Historia del Islam · julio 1, 2026

Muhammad b. ʿAlī b. Aḥmad b. Rustam

Su kunyah (teknónimo) es Abū Bakr al-Madraʾī. Trabajó como katīb (secretario). Nació en Irak en el año 255 de la Hégira. Junto con su padre y su hermano Aḥmad, se trasladó a Egipto. Administró los asuntos de recaudación …

Su kunyah (teknónimo) es Abū Bakr al-Madraʾī. Trabajó como katīb (secretario). Nació en Irak en el año 255 de la Hégira. Junto con su padre y su hermano Aḥmad, se trasladó a Egipto. Administró los asuntos de recaudación de impuestos para Ḥumārawayh b. Aḥmad b. Ṭūlūn. Más tarde, esta persona se convirtió en uno de los principales y grandes entre la gente. Escuchó ḥadīth de Aḥmad b. ʿAbd al-Jabbār y otros de su círculo.

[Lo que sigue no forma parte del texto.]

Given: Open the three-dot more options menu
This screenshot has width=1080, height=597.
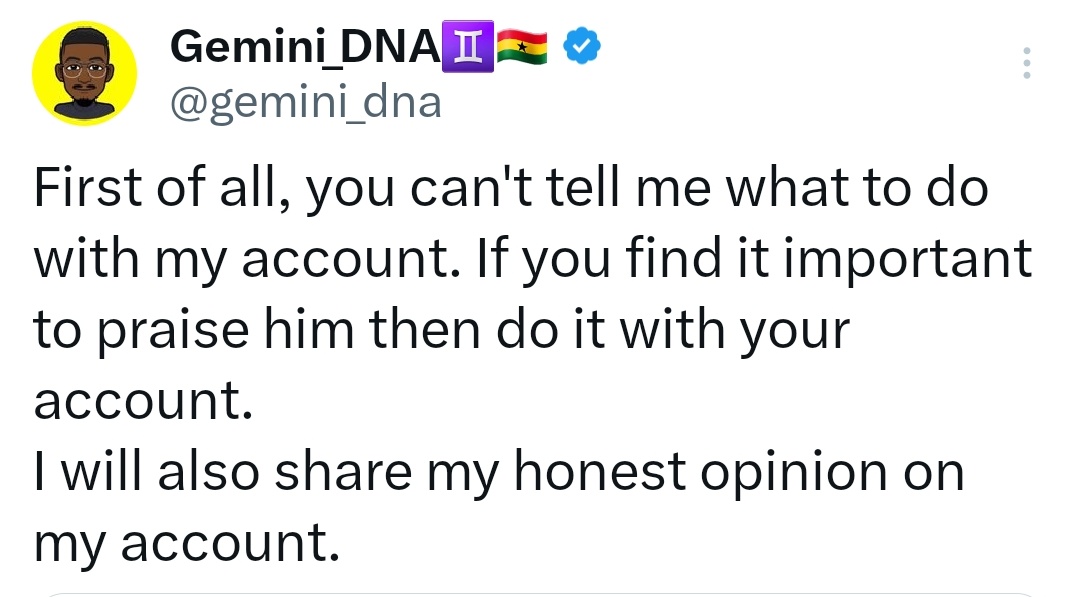Looking at the screenshot, I should pos(1026,64).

Al-Ḥāṭib al-Baghdādī narró que dijo:

“Había un anciano entre los secretarios en mi puerta. Ya estaba retirado y no trabajaba. Un día vi a mi padre en un sueño. Me dijo: ‘Oh hijo mío, ¿no temes a Allah? Te ocupas de tu propio placer y de tus deleites. Mientras tanto, las personas en tu puerta están casi pereciendo de hambre y desnudez. Hay un hombre tal que sus pantalones están rotos. No tiene medios para comprar unos nuevos. No descuides su situación. Ocúpate de él.’”

Me desperté con pánico. Decidí hacer el bien a ese anciano. Luego volví a dormirme.

Había olvidado el sueño que tuve. Una vez, mientras iba a la oficina gubernamental, vi al hombre que mi padre me había recordado en el sueño montando un animal débil. Cuando el hombre me vio, quiso desmontar. Pero debido a que sus pantalones estaban rotos, vi su pantorrilla. Llevaba una sola sandalia sin pantalones. Al ver esto, recordé el sueño. Llamé al hombre y le di 1.000 dinares y algo de ropa. Además, le asigné un salario mensual de 200 dinares por su servicio. También le prometí que en el futuro le haría más bien.”